With harvest season in full swing, the business plan has been operating smoothly and TRUMP can play his role as a middle man. By purchasing large quantities right from the source, he can get more product for his money and then break it down to distribute. The consistent clientele at his door include his friends, their friends and even other sellers who buy ounces to break down. Some of whom are tapped into the highest concentrated living area in Ashland: the dorms.
TRUMP says he doesn’t sell to get rich or as means to survive, but could see himself dealing marijuana to feed his Thai food habit until he graduates, “Right here is some of the cheapest weed in the world,” he says “If I wanted to make real money I’d be shipping it, but that’s sketch.”
Shipping cannabis through third party services is a high risk, high reward operation. As students spread across the country for college, they can compare weed prices between regions just as easily as they compare textbooks on Amazon. The standard rate can be exponentially higher in states where marijuana isn’t as common because of restriction laws or lack of a long growing season as is common in the western U.S.
“I’ll work full time in the summer to get a car, but I just love cash,”
KATO explains as he leans over a corner table in The Hawk, “Growing up you always hear how much money you can make selling weed, but I didn’t know it’d be this easy.” He wears a backwards Patagonia hat and matching hard shell jacket. By simply being within earshot of The Siskiyou reporters, he joined the conversation and agreed to an on-the-spot interview as long his identity was withheld.
KATO is another SOU student who has chosen to sell marijuana in order to make extra cash. Unlike TRUMP- KATO is a resident in the campus housing and has to adjust his practices accordingly. Due to fear of being caught by Residential Assistants or faculty, he sells most of his weed on pre-order, but also claims to be able to occasionally obtain small amounts of Molly for trusted customers.

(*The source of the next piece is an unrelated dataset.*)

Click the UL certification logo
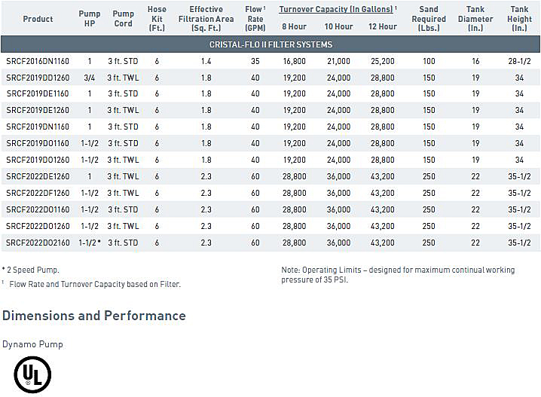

While selling broken ounces out of his dorm, KATO agrees that the real money is in shipping weed and is willing to take the risks of delivering to an area with demand. However, his operation is slightly more complicated than handing an acquaintance a Ziploc bag in the living room. In order to obtain a higher payout, a friend back in his home state coordinates when KATO is sending out his shipment. From an “off-campus office” KATO vacuum seals a large bag of Ashland grown marijuana before wrapping it in t-shirts and stamping a fake return address on the package. Once the cannabis arrives, KATO’s friend then sells it at the standard area rate and wires money back to Ashland so they can reinvest.
While TRUMP’s business boasts prices as low as 90$ an ounce, that same weight could fetch as much as 300 in KATO’s home state. The risk however is being “sniffed out” by handlers like UPS or FEDEX who aren’t fond of being unsuspecting drug mules. If a shipper has covered their tracks, having a package intercepted will only result in losing out on their product. Though costly and bad for further connections with a partner in another state, it is better to cut loses than have it traced back. If the shipper has made the mistake of leaving a way to be tracked, either through fingerprints or real mailing address, they could face multiple felonies depending on which state they are shipping to.
According to Campus Public Safety, or CPS numbers, 2014 was a down year for narcotics citations at SOU. However, from the anecdotal information we obtained, marijuana related offenses appear to be as common and sometimes more common than alcohol related incidents. Neither of these student sellers claim to be concerned about law enforcement or the campus security and with decriminalization in effect, they tell me they feel like its a good way to make extra cash while in school.
“Oregon really doesn’t want to put people in jail right now for weed,” says TRUMP, “and they shouldn’t be… Go after meth labs or crack dealers.”